The product $\sigma$-algebra $\mathcal{F} \otimes \mathcal{G}$ by definition is generated by the family

$\mathcal{P}:= \{A \times B: A \in \mathcal{F}, B \in \mathcal{G}\}$

and so $h:(E, \mathcal{E}) \to (F \times G, \mathcal{F} \otimes \mathcal{G})$ is measurable iff

$$ \forall A \times B \in \mathcal{P}: h^{-1}[A \times B] \in \mathcal{E}$$

This is a general fact on generating sets of $\sigma$-algebras (analogous to such properties for bases and subbases in topology):

If $f: (E,\mathcal{E}) \to (F, \mathcal{F})$ is a function between measurable spaces and $\mathcal{F} = \sigma(\mathcal{P})$, so the image $\sigma$-algebra is generated by some subfamily $\mathcal{P}$, then $f$ is measurable iff $\forall P \in \mathcal{P}: f^{-1}[P] \in \mathcal{E}$.
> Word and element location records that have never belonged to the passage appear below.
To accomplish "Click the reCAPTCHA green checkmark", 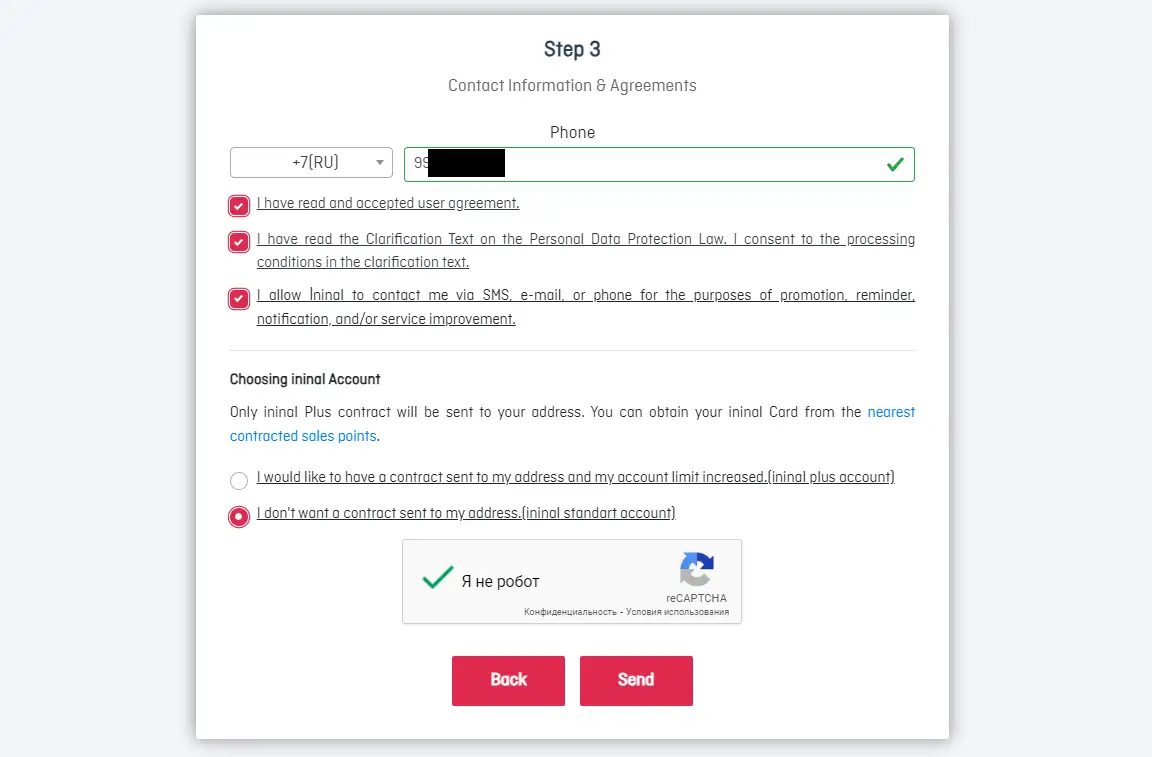I will pos(437,579).
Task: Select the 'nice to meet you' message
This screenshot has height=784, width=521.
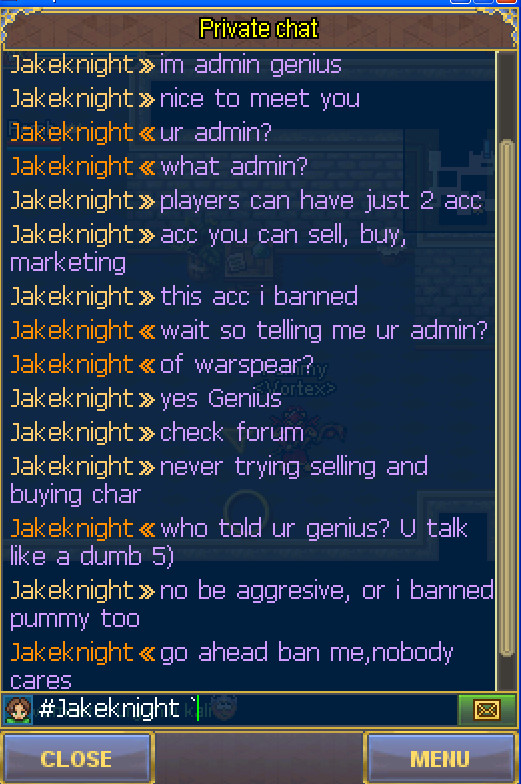Action: [x=185, y=98]
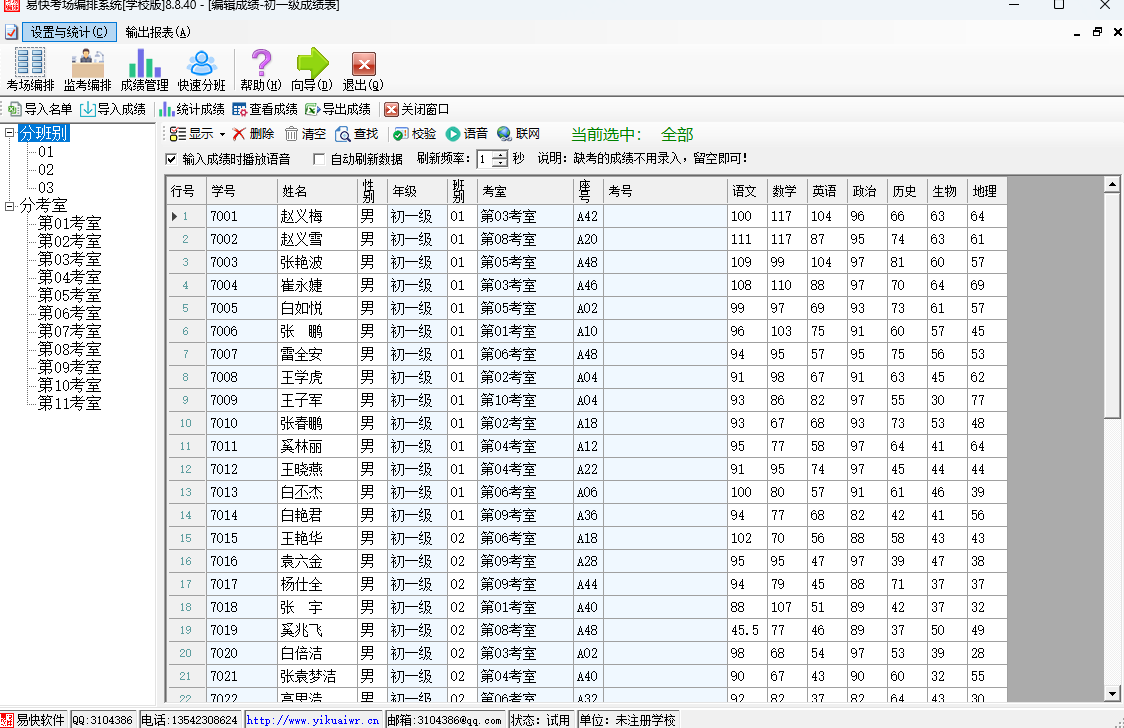
Task: Toggle 输入成绩时播放语音 checkbox
Action: tap(171, 159)
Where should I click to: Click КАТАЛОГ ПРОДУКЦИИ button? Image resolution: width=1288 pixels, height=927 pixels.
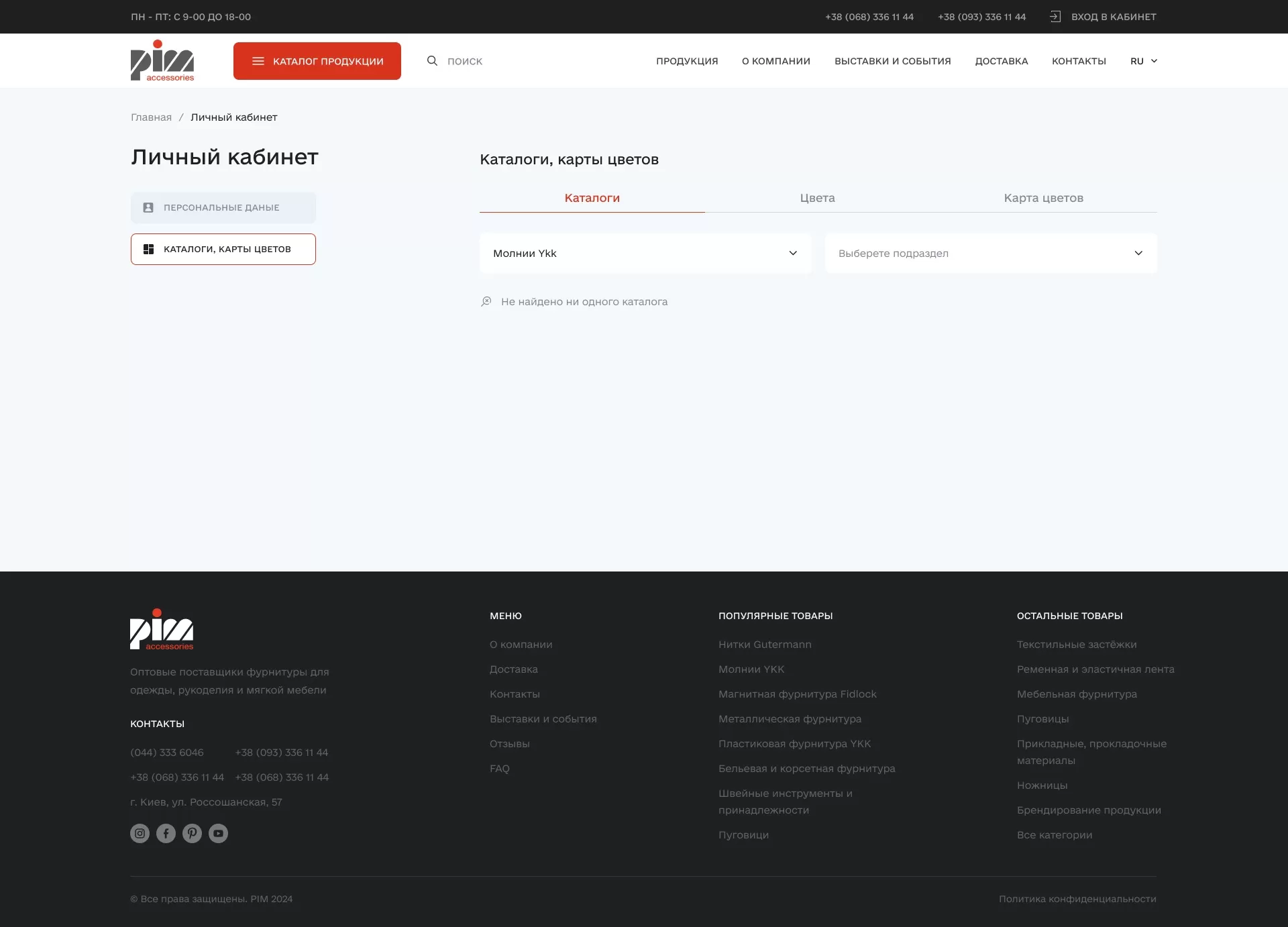point(317,60)
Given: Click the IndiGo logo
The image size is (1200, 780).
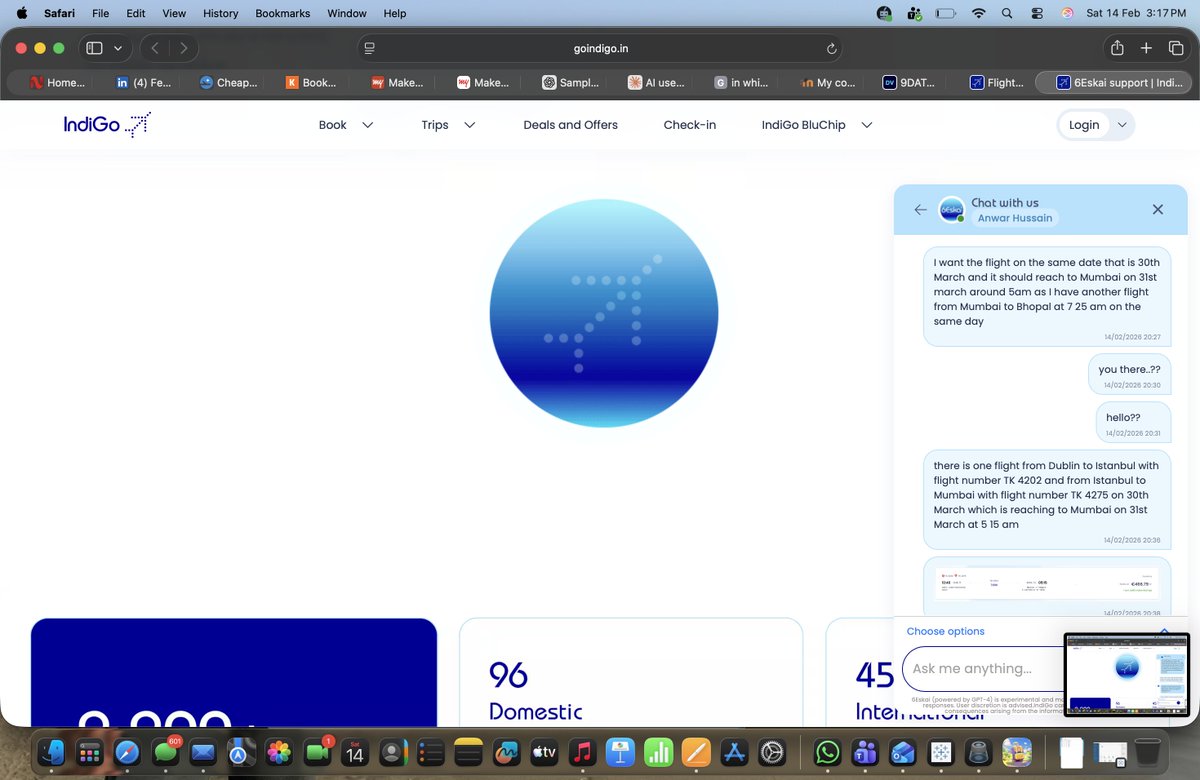Looking at the screenshot, I should pyautogui.click(x=107, y=123).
The proof is not hard: the left to right implication of the iff is the definition of measurability, and for the right to left implication, define $\mathcal{F}' = \{A \subseteq F: f^{-1}[A] \in \mathcal{E}\}$, and do the easy check that $\mathcal{F}'$ is a $\sigma$-algebra on $F$, using properties like $f^{-1}[F\setminus A] = E\setminus f^{-1}[A]$ and $f^{-1}[\bigcup_n A_n] = \bigcup_n f^{-1}[A_n]$. By the right hand side assumption, $\mathcal{P} \subseteq \mathcal{F}'$ and so $$\mathcal{E} = \sigma(\mathcal{P}) \subseteq \mathcal{F}'$$ by minimality. But this exactly says that $f$ is measurable.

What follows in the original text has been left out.